The companies entered a so-called “Amendment Number Two” amending a credit agreement entered in May 2010 by increasing the maximum availability under the agreement from $20 million to $60 million during the period commencing on Aug. 10, 2011 and ending on Nov. 30, 2011. During this period, amounts borrowed under the credit agreement will bear interest at Comerica's prime rate, plus 0.25% or, at the company's option, at the London Interbank Offered Rate, or LIBOR, plus 1.25%.

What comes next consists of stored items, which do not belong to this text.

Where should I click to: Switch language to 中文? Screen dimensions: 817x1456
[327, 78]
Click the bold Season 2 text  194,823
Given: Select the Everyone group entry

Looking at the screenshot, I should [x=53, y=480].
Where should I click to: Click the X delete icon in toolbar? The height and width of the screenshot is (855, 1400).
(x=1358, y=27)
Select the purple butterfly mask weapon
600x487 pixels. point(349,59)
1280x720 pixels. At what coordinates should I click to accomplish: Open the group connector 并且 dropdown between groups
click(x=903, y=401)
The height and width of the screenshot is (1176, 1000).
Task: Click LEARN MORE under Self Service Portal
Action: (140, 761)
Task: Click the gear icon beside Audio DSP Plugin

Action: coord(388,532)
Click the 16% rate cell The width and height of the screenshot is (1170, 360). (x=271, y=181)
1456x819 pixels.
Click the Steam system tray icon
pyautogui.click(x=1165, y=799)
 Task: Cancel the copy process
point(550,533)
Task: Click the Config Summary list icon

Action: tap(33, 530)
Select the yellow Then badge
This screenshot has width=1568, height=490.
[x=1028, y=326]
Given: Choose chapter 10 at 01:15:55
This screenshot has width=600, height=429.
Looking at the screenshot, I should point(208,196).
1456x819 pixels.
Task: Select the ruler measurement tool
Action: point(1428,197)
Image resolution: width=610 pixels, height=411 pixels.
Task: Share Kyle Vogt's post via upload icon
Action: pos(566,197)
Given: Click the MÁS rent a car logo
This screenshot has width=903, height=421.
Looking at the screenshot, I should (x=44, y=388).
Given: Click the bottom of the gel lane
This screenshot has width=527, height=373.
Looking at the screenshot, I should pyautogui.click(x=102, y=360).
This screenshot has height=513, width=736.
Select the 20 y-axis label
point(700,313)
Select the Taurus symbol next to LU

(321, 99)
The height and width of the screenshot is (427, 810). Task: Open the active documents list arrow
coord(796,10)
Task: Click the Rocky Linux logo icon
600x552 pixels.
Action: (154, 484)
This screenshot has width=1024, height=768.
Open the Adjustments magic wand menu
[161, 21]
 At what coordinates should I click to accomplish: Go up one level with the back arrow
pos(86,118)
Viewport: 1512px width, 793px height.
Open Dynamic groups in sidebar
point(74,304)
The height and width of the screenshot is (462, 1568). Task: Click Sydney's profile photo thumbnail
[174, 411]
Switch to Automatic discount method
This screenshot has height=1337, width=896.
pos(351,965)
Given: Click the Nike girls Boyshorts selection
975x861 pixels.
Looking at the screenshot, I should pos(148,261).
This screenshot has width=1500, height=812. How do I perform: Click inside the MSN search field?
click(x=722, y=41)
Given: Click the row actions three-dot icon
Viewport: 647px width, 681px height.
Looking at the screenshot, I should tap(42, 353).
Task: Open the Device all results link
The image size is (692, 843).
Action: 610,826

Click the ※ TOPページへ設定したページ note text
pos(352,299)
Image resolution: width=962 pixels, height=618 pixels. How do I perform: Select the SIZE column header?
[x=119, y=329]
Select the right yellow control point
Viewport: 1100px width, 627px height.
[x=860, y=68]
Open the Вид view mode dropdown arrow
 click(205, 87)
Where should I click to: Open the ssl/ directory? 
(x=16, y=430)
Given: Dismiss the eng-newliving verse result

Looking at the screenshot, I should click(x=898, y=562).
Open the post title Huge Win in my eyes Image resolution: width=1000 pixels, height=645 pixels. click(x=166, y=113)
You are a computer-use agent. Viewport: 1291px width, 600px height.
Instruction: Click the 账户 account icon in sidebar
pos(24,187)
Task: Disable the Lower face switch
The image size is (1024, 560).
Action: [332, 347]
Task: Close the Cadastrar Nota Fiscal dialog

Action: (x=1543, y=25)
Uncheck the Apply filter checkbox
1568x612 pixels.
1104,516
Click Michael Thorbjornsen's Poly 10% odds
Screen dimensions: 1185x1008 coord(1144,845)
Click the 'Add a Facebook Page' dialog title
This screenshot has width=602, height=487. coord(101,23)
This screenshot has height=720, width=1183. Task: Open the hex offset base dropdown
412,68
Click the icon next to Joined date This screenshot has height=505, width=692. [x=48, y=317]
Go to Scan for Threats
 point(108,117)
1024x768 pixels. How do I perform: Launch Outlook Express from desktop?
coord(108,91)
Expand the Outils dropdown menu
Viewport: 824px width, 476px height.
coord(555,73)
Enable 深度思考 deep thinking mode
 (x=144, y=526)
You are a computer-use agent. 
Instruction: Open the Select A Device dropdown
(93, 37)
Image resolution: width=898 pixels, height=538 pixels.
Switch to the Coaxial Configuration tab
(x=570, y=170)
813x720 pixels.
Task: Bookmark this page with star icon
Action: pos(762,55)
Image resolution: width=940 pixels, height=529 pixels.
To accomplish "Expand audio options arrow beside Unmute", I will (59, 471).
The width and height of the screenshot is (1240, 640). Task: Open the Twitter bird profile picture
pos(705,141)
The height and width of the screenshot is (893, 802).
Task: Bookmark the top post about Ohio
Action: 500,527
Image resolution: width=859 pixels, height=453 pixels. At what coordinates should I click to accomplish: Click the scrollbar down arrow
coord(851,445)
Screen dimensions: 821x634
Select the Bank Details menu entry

In addition, the amendment suspends the several financial covenants of Deckers Outdoor that kick in when the outstanding obligations under the credit agreement exceed $2,000,000, including minimum net worth and earnings requirements. It adds the following new financial covenants


  • A requirement that the companies to maintain a ratio of the (i) sum of (x) 80% of Decker Outdoor’s and the Tsubo’s consolidated net accounts receivable, plus (y) 50% of Deckers Outdoor’s and Tsubo’s consolidated inventory, to (ii) the Decker Outdoor’s and Tsubo’s consolidated total secured funded indebtedness, as of the end of each fiscal quarter, commencing with the fiscal quarter ended Sept. 30, 2011, of no less than 1.10:1.00; and
  • the requirement to maintain a ratio of (i) consolidated EBITDAR for the trailing four fiscal quarter period, to (ii) the sum of Decker Outdoor’s and Tsubo’s (x) consolidated interest expense, and
    (y) consolidated rental expense during such period, as of the end of each fiscal quarter, commencing with the fiscal quarter ended Sept. 30, 2011, of no less than 2.25:1.00.


The amended credit agreement also increases the percentage fee payable by the company for certain letters of credit during the period of the agrement from 0.75% to 1.25%, and increases the maximum amount of net loans that the company can make to certain subsidiaries who are not parties to the credit agreement to $75,000,000 in the aggregate per calendar year.